Fortunately, he's left us enough to chew on for a while. He's written 21 books on travel, science and language. A Short History of Nearly Everything (2003) made him famous and won him awards. It's still a bestseller at airport bookshops and there's somehow always a copy at every pavement second-hand book stall you encounter.

It's worth noting that a number of equally enlightening and delightful titles came before and after A Short History. The Dictionary of Troublesome Words (1984) catalogues commonly misused words and phrases to demonstrate preferable and questionable usage; At Home: A Short History of Private Life (2010) was written from and about the nooks and crannies of his home, a former rectory built in 1851, in an English village.

"I came from Des Moines. Somebody had to," reads the oft-quoted first line of his first book, The Lost Continent: Travels in Small Town America (1989). His parents worked at the local paper, the Des Moines Register, and so did his brother, nine years older than him.

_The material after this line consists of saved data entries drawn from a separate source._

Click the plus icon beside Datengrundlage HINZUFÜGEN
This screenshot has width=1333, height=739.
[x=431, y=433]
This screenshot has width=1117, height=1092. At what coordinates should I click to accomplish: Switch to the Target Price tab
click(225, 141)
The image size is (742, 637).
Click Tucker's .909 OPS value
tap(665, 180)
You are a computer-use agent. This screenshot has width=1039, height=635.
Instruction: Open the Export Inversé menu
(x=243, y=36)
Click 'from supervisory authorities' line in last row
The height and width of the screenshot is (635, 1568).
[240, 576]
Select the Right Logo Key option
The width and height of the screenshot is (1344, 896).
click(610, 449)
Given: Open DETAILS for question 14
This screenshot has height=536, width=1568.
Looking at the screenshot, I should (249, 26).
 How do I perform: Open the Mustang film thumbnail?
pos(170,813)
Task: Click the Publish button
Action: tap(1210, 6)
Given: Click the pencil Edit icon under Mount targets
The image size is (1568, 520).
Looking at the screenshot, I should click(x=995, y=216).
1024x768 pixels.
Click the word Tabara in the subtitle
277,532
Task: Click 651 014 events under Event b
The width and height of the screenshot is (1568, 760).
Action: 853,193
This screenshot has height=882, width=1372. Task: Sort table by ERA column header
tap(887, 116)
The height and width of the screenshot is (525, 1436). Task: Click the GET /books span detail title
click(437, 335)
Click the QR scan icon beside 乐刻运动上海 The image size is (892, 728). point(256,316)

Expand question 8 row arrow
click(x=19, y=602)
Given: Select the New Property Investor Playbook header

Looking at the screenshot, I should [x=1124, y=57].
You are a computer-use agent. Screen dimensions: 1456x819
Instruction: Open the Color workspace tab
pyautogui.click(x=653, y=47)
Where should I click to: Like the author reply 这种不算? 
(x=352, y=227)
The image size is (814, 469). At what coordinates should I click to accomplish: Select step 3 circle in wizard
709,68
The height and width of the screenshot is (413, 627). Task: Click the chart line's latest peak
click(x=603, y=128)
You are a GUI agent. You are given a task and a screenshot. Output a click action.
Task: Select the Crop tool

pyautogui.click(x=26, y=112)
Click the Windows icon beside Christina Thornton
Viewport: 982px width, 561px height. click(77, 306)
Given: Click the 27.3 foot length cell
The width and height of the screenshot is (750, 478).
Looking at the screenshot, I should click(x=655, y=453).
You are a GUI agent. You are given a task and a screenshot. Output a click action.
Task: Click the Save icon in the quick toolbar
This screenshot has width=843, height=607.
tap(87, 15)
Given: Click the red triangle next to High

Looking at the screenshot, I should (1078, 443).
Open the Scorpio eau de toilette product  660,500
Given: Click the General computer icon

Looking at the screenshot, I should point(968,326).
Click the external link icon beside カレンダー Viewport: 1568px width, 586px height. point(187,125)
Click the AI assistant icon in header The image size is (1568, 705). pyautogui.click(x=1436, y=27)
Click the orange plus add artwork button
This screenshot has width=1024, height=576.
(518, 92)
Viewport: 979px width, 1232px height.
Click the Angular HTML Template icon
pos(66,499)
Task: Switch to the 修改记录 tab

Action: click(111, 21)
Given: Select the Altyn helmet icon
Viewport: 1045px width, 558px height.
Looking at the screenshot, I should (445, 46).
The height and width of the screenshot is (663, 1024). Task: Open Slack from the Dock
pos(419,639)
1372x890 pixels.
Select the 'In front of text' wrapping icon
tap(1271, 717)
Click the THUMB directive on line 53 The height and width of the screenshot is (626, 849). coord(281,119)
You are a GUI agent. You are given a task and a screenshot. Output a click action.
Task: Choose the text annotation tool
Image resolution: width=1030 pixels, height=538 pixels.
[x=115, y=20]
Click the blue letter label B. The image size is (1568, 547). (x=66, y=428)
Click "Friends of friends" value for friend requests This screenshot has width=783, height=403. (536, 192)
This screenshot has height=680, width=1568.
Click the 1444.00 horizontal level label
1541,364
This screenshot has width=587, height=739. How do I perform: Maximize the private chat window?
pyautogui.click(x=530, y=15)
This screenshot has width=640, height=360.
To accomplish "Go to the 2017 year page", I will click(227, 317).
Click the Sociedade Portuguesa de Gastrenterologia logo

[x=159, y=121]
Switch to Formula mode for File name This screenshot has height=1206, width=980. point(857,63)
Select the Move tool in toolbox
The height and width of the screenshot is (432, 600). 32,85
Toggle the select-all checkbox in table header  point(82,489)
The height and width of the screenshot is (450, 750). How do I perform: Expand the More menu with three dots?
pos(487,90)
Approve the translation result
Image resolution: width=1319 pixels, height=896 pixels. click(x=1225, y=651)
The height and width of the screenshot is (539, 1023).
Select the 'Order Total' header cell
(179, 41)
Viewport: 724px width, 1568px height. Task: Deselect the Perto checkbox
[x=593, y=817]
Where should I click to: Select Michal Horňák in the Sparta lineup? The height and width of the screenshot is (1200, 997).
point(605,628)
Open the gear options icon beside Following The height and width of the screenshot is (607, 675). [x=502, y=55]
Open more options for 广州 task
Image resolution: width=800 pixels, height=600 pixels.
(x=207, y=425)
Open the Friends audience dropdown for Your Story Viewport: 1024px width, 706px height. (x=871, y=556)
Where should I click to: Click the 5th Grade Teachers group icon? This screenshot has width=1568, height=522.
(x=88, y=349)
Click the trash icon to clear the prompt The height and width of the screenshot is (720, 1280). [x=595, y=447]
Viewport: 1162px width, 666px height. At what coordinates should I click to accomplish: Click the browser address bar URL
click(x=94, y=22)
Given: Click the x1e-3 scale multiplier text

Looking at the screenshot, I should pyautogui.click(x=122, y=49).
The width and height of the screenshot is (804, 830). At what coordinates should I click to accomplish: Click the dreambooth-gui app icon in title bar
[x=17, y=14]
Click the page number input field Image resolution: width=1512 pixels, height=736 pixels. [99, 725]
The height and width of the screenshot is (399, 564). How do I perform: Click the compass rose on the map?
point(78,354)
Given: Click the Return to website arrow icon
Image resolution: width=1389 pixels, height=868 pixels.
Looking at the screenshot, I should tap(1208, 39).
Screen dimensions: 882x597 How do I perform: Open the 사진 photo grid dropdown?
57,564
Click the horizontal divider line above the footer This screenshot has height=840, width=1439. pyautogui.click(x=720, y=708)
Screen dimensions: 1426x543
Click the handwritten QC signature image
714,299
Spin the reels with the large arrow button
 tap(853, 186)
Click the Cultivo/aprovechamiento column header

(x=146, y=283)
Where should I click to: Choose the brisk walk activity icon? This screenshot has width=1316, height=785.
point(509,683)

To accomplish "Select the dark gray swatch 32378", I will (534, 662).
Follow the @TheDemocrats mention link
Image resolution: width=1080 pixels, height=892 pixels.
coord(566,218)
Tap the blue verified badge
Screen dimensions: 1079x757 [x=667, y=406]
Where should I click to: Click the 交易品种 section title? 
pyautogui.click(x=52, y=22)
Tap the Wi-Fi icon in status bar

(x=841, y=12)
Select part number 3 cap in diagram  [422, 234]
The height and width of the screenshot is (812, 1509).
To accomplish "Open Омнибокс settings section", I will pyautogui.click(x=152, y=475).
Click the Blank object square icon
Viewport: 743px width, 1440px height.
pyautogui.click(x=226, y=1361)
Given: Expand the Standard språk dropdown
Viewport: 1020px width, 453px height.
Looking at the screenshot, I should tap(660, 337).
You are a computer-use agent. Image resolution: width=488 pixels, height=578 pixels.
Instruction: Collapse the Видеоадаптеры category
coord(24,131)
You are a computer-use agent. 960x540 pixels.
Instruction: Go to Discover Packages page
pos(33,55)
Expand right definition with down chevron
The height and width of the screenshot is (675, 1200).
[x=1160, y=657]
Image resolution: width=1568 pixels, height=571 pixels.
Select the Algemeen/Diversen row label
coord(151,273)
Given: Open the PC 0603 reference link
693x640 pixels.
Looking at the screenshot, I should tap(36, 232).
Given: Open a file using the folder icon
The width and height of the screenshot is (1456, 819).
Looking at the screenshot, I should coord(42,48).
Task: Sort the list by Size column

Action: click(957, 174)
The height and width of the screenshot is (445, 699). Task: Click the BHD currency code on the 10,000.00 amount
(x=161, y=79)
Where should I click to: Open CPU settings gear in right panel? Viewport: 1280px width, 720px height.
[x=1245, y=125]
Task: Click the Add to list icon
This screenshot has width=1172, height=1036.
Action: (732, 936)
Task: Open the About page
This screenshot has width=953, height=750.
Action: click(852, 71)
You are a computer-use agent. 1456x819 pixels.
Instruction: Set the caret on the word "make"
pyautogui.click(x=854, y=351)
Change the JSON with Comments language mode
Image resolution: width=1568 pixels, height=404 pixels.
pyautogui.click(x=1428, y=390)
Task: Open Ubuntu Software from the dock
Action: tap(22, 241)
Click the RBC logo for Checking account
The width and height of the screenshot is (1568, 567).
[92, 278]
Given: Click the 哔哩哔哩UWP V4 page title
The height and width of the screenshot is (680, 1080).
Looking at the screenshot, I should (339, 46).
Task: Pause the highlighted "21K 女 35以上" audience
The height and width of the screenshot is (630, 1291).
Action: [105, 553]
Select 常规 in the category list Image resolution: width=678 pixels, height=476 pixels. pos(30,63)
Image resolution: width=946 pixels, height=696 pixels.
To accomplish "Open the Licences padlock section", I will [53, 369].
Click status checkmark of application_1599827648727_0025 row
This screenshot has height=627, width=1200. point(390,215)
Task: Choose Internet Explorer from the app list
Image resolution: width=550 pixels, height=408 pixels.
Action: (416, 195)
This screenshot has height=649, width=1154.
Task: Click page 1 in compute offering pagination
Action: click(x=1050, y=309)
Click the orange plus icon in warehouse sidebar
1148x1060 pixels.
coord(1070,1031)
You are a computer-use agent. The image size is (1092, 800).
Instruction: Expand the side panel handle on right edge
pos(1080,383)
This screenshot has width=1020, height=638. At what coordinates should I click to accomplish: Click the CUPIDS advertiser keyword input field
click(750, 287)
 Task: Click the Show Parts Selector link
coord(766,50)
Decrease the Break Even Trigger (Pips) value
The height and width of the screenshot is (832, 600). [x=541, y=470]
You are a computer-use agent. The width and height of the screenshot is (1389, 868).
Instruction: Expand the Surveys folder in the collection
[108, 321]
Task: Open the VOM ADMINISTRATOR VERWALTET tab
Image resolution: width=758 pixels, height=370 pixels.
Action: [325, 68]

"It was the family business, you worked in newspapers in my house," he said in an interview with ABC Science. "So it never occurred to me to do anything else other than go into newspapers."

He moved to England in his early 20s, while backpacking across Europe. His first job was as an orderly at a sanatorium for the mentally afflicted in Surrey, where he met his wife Cynthia Billen, a nurse. He has four children, ten grandchildren, and has lost all trace of his Des Moines accent.

He won over his adopted country with Notes From a Small Island (1995), which in a 2003 BBC Radio poll was voted the book that best represents England.

Bryson is a most genial writer, with a cheerful disposition. He is that slightly overweight science teacher with smiling eyes and a storehouse of knowledge that many of us didn't have.

The only thing that makes him mad, it would seem, is litter.

He can be held at knifepoint at Johannesburg or fall on his bottoms on the ice sheets of Norway and get back up with a joke on his lips. But "if you're walking down the street and you see someone litter, kill them," he said, when receiving an honorary doctorate from the University of Winchester in 2016. "But otherwise be good. Be compassionate. Say thank you."

Bryson is a numbers guy, but not the dreadful kind. These are some of the numbers he crunched for The Body: A Guide For Occupants — the average body is made of seven billion billion billion atoms; a piece of your brain the size of a grain of sand "could hold two thousand terabytes of information" or enough to store 1.2 billion copies of Bryson's book; if you laid all your DNA end to end, it would stretch beyond the orbit of Pluto. "Think of it," he writes, "There is enough of you to leave the solar system."

His books were always filled with smatterings of fact, unusual trivia and easily accessible science. One of the things that inspired him to write The Body, he's said, was the fact that he was born with only one kidney and was none the wiser right up to his 60s.

His uncanny ability to make the mundane seem miraculous has won over readers of all ages and across continents. His books, many of which helped us travel the world, have sold over 16 million copies and been translated into over 30 languages. In a time of little to no travel, it's sad to think there may never be new ones. But the travel industry will be back. Perhaps Bryson will too.